- Boasting about an honorary degree is one step up from bragging about a cycling proficiency badge, you might think. But Sean Combs, aka Puff Daddy, P Diddy or just Diddy, enthusiastically trumpeted his honorary degree from Howard University in Washington DC, where he also gave the commencement address to graduating students. The rapper and producer, who dropped out of Howard after two years on a business major, provided updates to his 9.7 million Twitter followers using the hashtag #DrCombs (clarifying the situation for anyone who thought he might henceforth be known as Dr Diddy). In his address, he told students that they were “magical creatures” capable of shaping the future, the Daily Mail reported on 11 May. He also referenced his own songs and concluded with the baffling statement: “At night I be flying. I believe I can fly. I am a unicorn. You are a unicorn. We are unicorns.”

(Dataset entries)
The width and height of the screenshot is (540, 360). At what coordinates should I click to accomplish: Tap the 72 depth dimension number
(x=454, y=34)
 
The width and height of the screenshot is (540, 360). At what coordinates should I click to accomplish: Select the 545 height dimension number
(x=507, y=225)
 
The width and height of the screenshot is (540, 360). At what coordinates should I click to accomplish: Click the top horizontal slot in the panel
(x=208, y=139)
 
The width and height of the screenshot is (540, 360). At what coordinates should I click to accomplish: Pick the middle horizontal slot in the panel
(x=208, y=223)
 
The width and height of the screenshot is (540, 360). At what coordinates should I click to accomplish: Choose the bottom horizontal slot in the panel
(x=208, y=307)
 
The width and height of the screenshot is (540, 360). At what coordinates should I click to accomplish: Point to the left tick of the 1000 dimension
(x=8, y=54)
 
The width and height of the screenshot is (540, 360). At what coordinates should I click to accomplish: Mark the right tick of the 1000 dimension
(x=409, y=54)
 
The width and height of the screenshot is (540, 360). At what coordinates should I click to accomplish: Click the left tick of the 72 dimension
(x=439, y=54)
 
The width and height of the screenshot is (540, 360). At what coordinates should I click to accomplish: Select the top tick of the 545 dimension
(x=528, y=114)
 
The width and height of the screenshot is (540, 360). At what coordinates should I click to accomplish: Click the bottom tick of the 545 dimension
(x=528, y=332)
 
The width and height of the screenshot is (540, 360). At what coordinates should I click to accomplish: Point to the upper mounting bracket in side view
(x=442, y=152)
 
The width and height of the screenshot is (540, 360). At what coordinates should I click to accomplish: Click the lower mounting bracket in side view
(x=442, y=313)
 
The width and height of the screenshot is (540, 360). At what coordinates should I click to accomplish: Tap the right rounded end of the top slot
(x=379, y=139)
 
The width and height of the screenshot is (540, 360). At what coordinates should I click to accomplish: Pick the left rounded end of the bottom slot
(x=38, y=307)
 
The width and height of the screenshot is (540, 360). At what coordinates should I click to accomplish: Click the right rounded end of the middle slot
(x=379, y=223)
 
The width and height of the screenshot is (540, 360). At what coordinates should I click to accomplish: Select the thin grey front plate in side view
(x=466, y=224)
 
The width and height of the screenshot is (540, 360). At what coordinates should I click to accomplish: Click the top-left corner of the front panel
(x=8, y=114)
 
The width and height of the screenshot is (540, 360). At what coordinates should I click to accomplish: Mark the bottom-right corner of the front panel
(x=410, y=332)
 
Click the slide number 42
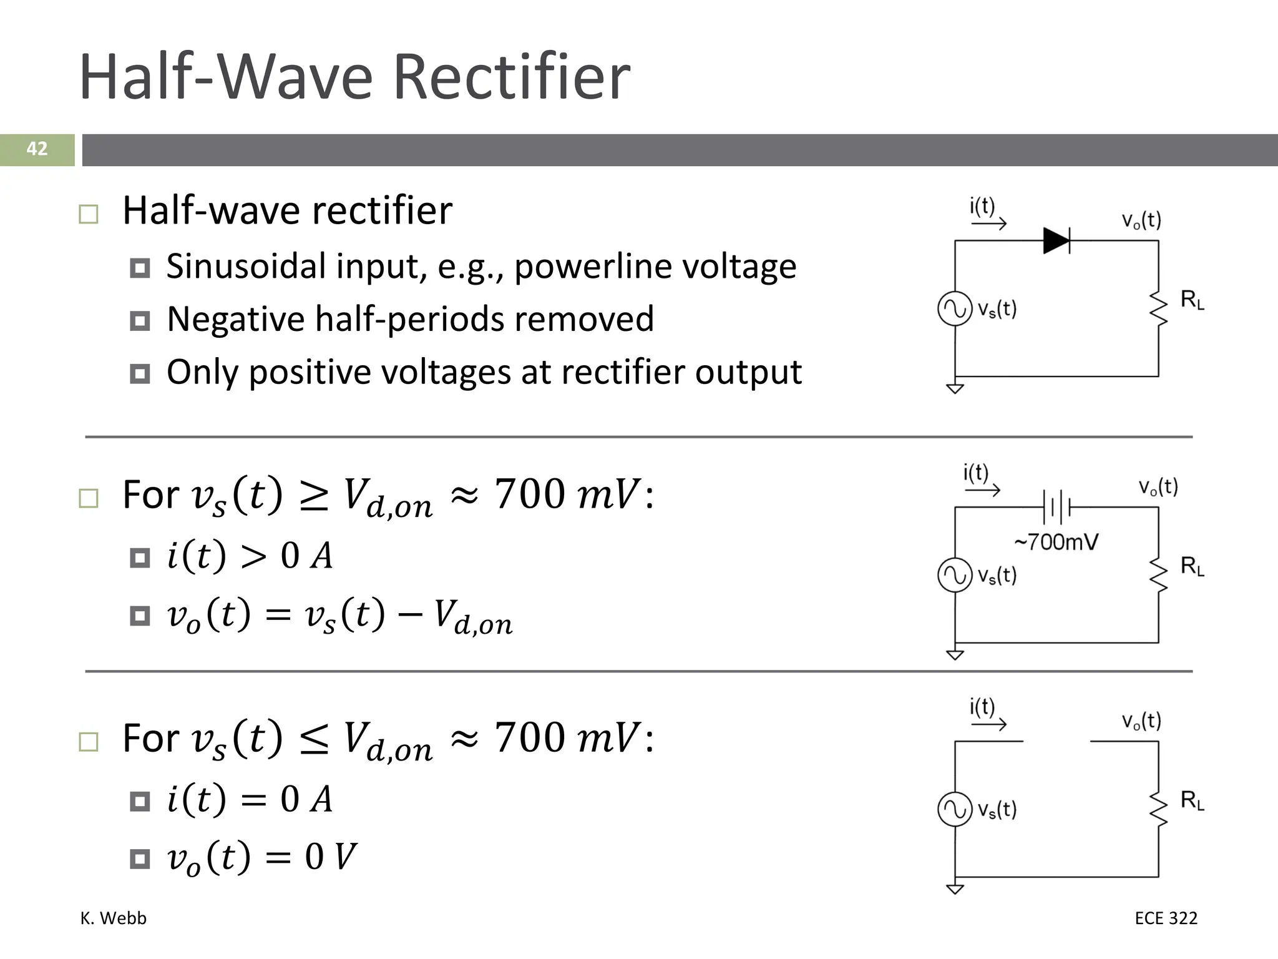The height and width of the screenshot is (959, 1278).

Requirement A –
Answer these questions from the passage about Sean Combs's honorary degree.
(i) How long did Combs study at Howard before dropping out, and what was his major?
(ii) What hashtag did he use for his updates on Twitter?
(iii) Which newspaper reported on his address, and on what date?
Requirement B –
Extend the passage about Sean Combs's honorary degree, picking up after its final sentence.

Expected answer A –
(i) Two years, as a business major.
(ii) #DrCombs
(iii) The Daily Mail, on 11 May.

Expected answer B –
- Last week’s Week in HE detailed the row over president of the Oxford Union Benjamin Sullivan’s membership of a college drinking society. To add to his woes, Mr Sullivan was arrested on suspicion of rape and attempted rape on 7 May and later released on bail. And now the University of Oxford’s societies have come under “renewed scrutiny”, The Times said on 10 May. Among examples highlighted by the paper were the invitation-only Piers Gaveston Society, which, said one former member, “is like the Bullingdon, but with a s***load of drugs”, and the Millers, a men-only society whose members are chosen for their “sporting prowess and general laddishness”. One member cheerfully noted how a first-year student last year “fell down some stairs and was hospitalised with concussion and a minor brain haemorrhage”.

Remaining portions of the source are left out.